For most of my adult life, I have seen the treadmill as an invention of Satan. That was until this week. Training for Boston through the Cleveland winter had something to do with it. I recognized that I was nearly killing myself running outdoors everyday, regardless of the conditions. Further, it was effecting the quality of my runs. Don't misunderstand. I still believe that slogging through the snow and ice makes for an excellent workout, but the quality of the running suffers, and your form can get very sloppy. I still believe that Satan invented the treadmill, but now I realize that he's probably a hell of a runner.
So...I ran 10 miles on the treadmill on Monday, 6 miles in the morning, and 4 miles in the evening. The weather was perfect...70 degrees, no precipitation, no wind. On Tuesday, I did an early morning 10 miler on the streets of Independence. The occasional patches of ice keep my attention focused on the surface in front of me. It was dark, and I wore my headlamp, but it did not throw enough light to make the ice easy to spot. I managed to stay upright for the whole run, but there were a few close calls. On Wednesday, the plan called for 14 miles, and my schedule at work was not going to give me much of an opportunity. I hit the treadmill in the evening and got my 14 miles done. I tried to break-up the boredom by listening to my music and watching television. Both of those helped stave off the inevitable tedium for a while. The last hour was tough. When the display flipped to '14.0 Miles', I hit the 'Stop' button so hard, I thought I broke it. After that, I made sure that my Thursday and Friday runs were outside.

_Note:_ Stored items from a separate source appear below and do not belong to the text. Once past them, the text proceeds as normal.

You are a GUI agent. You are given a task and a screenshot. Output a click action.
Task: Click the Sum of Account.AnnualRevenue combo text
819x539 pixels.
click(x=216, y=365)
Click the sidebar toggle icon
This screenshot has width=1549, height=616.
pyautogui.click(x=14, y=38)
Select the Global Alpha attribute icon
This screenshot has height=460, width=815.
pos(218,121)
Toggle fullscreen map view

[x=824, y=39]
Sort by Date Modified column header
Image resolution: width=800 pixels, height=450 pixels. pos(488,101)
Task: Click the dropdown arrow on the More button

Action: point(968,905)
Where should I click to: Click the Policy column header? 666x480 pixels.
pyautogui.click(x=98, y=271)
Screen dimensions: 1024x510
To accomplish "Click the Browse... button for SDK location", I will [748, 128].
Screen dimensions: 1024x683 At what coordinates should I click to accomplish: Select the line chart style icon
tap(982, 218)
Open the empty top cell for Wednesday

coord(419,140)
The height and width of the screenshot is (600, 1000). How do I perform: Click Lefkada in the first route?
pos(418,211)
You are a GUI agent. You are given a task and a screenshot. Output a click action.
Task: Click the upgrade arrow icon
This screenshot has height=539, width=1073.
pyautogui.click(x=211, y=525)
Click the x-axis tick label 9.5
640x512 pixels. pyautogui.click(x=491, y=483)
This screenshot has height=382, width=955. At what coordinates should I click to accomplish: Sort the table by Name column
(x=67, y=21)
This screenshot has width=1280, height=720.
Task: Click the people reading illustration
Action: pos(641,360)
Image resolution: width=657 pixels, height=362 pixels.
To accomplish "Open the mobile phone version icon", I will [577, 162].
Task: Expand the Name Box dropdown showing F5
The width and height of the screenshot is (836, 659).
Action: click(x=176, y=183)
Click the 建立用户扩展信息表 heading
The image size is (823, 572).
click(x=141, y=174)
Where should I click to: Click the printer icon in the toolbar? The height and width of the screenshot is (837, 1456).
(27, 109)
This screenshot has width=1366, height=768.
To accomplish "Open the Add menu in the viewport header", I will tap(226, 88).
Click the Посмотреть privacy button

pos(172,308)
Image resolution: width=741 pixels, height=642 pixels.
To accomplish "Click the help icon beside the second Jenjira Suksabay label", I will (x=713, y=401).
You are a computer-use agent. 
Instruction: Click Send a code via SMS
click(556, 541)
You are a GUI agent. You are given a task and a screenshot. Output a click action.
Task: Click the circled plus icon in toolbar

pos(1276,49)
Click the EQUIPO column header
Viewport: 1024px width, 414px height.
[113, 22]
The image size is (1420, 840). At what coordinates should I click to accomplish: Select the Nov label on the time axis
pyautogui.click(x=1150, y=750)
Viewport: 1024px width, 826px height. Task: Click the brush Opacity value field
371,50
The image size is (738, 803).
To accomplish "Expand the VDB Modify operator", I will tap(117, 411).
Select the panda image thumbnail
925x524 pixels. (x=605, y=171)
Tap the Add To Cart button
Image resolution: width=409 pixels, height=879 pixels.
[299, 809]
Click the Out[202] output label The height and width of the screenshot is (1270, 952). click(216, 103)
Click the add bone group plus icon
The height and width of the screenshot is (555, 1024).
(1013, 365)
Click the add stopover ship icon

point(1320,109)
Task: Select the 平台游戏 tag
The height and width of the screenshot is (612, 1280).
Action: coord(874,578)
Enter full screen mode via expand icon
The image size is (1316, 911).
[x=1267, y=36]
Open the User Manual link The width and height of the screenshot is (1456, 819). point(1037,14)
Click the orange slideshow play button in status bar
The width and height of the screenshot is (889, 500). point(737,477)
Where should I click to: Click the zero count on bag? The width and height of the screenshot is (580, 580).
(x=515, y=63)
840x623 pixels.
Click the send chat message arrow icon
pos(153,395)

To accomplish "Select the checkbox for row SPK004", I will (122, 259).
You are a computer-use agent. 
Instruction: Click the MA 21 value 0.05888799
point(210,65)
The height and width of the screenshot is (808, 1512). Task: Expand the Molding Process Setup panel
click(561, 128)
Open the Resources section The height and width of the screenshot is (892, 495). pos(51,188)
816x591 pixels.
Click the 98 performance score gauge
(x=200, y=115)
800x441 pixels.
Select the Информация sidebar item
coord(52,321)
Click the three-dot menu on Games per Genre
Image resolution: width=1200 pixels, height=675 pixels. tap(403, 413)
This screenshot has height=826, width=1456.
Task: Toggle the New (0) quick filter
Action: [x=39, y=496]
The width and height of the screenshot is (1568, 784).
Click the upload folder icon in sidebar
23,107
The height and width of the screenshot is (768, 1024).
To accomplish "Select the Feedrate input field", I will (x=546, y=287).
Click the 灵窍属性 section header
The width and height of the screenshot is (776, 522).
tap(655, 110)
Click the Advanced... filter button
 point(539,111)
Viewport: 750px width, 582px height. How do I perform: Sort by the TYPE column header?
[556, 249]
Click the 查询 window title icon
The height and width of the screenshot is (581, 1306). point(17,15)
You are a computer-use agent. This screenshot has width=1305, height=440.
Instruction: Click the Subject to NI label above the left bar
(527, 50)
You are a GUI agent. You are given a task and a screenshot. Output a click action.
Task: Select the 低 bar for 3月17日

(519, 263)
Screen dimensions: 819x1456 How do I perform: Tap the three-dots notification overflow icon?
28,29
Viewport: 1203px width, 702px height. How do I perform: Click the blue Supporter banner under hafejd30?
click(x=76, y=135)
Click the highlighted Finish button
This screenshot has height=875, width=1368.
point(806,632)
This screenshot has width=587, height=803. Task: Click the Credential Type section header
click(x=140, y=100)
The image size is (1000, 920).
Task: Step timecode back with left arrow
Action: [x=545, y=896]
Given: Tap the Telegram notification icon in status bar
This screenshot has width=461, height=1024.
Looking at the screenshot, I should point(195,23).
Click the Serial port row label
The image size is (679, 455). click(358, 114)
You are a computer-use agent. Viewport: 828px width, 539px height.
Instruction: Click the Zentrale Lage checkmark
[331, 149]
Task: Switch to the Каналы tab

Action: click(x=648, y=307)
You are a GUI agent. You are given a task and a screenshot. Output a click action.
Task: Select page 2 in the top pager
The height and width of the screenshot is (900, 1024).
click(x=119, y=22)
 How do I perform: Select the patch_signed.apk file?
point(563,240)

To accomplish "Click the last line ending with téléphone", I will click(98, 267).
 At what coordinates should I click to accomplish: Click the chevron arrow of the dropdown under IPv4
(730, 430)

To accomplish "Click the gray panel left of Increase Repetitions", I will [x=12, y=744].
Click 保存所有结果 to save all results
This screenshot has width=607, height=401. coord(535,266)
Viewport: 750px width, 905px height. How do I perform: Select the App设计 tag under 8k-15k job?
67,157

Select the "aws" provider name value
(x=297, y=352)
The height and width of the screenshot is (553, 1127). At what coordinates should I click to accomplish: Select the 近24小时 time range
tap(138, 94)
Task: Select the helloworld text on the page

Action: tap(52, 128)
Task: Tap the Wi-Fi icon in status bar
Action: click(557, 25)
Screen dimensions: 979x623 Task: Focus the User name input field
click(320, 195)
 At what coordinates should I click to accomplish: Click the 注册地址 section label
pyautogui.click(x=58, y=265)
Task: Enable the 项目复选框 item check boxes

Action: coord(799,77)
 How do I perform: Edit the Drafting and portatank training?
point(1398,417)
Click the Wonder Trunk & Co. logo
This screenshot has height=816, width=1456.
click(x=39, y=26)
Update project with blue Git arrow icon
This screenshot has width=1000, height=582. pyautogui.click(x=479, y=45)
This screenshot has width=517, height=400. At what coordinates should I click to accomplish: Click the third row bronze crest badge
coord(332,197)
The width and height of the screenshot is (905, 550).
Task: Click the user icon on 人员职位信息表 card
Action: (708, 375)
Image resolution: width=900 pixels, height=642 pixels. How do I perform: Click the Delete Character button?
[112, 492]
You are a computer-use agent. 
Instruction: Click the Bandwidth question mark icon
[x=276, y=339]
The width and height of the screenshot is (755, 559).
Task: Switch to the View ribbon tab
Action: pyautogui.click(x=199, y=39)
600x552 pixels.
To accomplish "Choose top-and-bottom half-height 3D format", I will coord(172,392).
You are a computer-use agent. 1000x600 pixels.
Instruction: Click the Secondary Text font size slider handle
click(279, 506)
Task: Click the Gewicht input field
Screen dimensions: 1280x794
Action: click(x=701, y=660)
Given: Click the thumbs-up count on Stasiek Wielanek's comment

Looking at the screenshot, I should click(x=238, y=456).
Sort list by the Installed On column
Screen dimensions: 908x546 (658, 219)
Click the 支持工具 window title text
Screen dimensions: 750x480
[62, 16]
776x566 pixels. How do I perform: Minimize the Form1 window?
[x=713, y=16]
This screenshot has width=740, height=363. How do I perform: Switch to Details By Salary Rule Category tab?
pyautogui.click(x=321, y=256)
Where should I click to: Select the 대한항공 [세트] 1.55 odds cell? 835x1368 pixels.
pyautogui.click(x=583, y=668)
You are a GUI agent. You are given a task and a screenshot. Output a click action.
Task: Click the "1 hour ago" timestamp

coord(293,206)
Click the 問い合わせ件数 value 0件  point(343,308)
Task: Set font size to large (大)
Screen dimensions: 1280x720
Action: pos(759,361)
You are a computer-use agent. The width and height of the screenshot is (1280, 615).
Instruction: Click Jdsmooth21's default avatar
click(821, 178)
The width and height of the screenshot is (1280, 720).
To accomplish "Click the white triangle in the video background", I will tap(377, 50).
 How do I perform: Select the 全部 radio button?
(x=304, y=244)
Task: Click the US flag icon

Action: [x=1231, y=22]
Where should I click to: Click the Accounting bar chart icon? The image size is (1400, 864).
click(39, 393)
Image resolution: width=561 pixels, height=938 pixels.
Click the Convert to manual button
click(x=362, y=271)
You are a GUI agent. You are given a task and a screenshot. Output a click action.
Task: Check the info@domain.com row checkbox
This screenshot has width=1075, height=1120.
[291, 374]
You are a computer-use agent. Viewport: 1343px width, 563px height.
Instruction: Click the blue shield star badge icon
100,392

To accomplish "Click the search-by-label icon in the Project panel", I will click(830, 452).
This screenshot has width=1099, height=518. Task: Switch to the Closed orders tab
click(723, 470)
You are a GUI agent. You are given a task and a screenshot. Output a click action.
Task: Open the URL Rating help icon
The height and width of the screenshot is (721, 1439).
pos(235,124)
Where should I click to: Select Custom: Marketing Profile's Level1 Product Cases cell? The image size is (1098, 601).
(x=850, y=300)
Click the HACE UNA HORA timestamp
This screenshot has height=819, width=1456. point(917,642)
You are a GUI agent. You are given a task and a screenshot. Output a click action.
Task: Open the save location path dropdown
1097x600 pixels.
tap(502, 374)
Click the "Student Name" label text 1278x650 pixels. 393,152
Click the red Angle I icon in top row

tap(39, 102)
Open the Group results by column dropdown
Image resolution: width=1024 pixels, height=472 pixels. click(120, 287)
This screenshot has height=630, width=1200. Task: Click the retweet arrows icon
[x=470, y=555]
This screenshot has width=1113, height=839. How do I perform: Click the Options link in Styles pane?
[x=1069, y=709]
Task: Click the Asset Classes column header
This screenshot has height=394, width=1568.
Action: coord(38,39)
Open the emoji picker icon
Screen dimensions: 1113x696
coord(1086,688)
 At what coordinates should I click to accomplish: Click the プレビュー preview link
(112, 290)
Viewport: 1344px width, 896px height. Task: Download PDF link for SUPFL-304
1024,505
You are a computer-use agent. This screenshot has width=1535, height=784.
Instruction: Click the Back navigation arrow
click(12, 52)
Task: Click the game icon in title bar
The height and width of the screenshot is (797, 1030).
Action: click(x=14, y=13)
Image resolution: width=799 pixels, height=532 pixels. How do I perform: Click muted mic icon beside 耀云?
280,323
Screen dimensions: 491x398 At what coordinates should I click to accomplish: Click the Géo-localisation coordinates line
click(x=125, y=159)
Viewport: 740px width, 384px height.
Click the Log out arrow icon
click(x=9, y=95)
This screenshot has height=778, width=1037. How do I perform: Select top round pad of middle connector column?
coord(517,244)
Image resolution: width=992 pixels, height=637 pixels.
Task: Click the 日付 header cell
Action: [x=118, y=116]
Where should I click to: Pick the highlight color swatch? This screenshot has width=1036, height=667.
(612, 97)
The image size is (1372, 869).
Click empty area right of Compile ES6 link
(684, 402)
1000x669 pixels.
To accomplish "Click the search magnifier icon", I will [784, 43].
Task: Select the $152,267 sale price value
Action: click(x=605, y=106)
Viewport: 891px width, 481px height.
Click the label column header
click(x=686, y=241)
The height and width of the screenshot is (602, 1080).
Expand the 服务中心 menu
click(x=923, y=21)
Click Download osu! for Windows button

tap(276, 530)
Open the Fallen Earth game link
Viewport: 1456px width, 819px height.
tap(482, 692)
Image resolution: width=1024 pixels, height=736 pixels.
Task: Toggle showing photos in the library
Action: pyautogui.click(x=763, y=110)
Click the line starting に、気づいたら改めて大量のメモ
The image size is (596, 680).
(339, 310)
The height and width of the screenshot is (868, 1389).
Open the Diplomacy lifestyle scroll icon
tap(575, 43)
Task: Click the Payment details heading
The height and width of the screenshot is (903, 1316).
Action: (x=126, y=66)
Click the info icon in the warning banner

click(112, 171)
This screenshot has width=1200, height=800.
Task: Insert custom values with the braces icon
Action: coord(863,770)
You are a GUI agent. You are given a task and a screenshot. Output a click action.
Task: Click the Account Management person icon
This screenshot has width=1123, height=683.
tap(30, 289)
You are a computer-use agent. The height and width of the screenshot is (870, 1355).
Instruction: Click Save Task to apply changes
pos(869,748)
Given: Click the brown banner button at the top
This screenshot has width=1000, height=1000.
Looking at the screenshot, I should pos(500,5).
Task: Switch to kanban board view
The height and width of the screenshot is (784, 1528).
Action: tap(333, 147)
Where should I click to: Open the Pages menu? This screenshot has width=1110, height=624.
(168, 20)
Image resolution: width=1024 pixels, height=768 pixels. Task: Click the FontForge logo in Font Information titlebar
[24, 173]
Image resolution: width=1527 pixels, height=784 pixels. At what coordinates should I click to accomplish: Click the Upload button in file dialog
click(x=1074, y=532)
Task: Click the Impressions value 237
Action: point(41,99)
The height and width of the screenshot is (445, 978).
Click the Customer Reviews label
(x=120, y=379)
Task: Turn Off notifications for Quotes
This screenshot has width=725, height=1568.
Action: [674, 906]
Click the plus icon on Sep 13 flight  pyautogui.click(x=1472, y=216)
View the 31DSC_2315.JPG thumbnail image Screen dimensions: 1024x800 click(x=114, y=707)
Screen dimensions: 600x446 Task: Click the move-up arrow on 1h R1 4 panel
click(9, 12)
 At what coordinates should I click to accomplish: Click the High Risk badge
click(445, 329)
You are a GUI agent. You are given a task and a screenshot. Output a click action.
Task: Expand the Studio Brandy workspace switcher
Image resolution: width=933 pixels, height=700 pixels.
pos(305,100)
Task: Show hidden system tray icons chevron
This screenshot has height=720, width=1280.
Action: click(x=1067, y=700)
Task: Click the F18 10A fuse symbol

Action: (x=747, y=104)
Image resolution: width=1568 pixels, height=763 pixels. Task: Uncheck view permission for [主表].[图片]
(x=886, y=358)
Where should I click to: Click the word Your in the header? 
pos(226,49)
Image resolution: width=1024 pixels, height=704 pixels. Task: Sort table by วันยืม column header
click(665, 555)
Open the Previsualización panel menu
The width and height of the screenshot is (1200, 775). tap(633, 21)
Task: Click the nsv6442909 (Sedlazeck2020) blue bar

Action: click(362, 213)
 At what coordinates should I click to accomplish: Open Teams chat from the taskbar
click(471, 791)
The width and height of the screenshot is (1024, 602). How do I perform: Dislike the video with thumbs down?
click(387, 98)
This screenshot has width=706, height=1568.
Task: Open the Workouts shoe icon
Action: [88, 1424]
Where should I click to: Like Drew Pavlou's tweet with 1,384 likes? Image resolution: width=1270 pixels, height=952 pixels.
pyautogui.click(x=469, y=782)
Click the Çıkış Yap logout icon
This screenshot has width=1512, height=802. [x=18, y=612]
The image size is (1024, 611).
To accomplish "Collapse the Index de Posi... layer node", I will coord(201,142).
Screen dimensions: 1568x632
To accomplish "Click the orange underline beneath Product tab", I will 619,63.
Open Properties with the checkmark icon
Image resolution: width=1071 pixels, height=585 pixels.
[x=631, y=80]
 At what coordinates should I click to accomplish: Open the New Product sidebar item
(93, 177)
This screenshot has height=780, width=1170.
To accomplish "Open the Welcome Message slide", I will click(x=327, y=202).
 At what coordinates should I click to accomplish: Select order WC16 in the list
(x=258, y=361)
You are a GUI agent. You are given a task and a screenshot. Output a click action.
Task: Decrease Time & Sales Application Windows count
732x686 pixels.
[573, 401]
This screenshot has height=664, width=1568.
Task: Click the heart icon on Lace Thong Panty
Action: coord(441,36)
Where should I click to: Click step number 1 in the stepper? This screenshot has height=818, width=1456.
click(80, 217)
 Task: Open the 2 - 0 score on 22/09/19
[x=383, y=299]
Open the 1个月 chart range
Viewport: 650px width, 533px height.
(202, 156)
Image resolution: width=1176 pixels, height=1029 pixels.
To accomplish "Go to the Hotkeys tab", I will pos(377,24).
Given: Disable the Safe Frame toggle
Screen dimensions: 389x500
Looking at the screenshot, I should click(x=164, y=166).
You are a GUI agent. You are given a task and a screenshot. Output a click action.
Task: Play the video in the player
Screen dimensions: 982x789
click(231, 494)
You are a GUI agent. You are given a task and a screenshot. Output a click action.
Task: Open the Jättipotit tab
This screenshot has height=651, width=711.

The weather turned ugly on Friday afternoon, and the snow fell through the night. On Saturday morning, I arrived at about 7:55 but the roads were awful. By 8:20, there were still only a few runners, we had to delay the start for about 20 minutes while we waited for more runners to arrive. Finally, at about 8:30 we started. I assumed that, since we got such a late start, and since the conditions were so bad, we would probably only cover about 10 miles rather than our usual 12. I also assumed that with all of the snow and bad footing, we would back off on the pace. So...we did 14.4 miles at the fastest pace I have ever recorded on one of our Saturday runs. Sure. Why not?
Runners mulling around the LOCK 29 parking lot, waiting for the late-comers.
Heading off for a run in the great white wilderness.
On Sunday morning, my legs were really feeling the effects of the last month and a half. My knees, specifically my right knee, did not want me to go down the stairs, let alone head out for an 18 mile run. I made some coffee, tried to loosen up, got changed, and headed out at around 7:00 AM. I ran very uncomfortably and slowly for the first few miles. At 8:00 AM, I joined the SERC group. Unlike last week, this week I avoided the temptation to run with the 7:00/min-mile group. My intention was a long slow run at around 8:00/min-mile pace and I was able to stick to it. Fortunately, Paul R. joined me about three miles after the SERC group started, and we ran the next 10 miles together. I completed 17.3 miles. The total for the week was 78 miles, not quite Pfitzinger's recommended 84.